PROBLEM DETAILS => The entries below contain a line with "Click the horizontal scrollbar right arrow" and a line with "Task: Open the Modifiers". Retype exactly everything from the first down to the second, both included, and nothing else.

SUPPLIED DATA section start

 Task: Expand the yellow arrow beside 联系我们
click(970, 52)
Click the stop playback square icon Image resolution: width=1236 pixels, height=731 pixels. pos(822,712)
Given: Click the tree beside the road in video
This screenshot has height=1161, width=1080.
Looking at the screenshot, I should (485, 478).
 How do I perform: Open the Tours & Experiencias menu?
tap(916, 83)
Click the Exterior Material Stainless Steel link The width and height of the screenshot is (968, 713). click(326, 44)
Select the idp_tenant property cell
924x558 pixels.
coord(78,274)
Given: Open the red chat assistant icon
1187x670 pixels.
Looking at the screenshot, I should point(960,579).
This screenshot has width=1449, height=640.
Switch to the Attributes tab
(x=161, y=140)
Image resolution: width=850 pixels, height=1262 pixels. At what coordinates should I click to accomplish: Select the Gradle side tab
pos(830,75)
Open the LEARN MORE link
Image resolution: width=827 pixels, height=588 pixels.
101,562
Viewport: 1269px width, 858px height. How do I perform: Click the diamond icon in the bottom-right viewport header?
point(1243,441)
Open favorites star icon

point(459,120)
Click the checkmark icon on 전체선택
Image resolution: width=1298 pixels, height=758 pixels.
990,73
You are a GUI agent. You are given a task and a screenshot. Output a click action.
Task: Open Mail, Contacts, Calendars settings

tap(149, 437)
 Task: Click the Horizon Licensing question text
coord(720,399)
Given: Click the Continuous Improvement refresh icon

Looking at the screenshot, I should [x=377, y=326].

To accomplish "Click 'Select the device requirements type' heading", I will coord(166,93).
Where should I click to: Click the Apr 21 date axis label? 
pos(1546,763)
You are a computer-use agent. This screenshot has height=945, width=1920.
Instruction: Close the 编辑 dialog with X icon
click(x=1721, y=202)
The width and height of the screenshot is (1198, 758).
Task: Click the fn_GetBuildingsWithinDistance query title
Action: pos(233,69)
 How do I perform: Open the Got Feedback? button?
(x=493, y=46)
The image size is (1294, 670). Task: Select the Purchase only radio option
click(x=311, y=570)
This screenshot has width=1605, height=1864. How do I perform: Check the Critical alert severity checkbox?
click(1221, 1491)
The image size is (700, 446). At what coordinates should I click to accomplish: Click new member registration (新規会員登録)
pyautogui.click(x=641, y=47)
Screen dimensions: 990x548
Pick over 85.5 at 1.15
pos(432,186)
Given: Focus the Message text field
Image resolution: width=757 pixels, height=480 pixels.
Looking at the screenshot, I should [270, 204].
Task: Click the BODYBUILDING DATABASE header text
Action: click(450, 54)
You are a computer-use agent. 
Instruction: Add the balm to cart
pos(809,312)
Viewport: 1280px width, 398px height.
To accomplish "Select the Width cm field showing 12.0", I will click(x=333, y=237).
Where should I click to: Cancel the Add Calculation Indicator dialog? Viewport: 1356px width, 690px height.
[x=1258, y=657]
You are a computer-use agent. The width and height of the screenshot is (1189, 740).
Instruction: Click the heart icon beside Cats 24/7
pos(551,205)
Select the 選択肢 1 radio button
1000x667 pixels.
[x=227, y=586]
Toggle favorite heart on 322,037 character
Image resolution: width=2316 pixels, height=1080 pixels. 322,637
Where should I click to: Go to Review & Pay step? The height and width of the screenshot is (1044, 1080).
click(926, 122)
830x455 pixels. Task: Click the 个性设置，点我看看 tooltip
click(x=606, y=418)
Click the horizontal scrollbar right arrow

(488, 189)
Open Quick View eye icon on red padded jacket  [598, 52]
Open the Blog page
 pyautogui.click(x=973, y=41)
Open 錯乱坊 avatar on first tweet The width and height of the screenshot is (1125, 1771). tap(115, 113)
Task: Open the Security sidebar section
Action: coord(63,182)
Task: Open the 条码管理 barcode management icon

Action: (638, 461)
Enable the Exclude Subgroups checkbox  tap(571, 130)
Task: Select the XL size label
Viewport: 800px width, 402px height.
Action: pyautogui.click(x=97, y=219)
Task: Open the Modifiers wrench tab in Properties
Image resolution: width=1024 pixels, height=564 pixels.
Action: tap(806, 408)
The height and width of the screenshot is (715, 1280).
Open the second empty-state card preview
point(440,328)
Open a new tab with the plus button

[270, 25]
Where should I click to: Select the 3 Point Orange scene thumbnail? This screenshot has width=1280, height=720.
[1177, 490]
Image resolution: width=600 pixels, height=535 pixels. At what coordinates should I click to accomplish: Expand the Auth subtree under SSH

SUPPLIED DATA section end

RESPONSE =>
Click the horizontal scrollbar right arrow

(488, 189)
Open Quick View eye icon on red padded jacket  [598, 52]
Open the Blog page
 pyautogui.click(x=973, y=41)
Open 錯乱坊 avatar on first tweet The width and height of the screenshot is (1125, 1771). tap(115, 113)
Task: Open the Security sidebar section
Action: coord(63,182)
Task: Open the 条码管理 barcode management icon

Action: (638, 461)
Enable the Exclude Subgroups checkbox  tap(571, 130)
Task: Select the XL size label
Viewport: 800px width, 402px height.
Action: pyautogui.click(x=97, y=219)
Task: Open the Modifiers wrench tab in Properties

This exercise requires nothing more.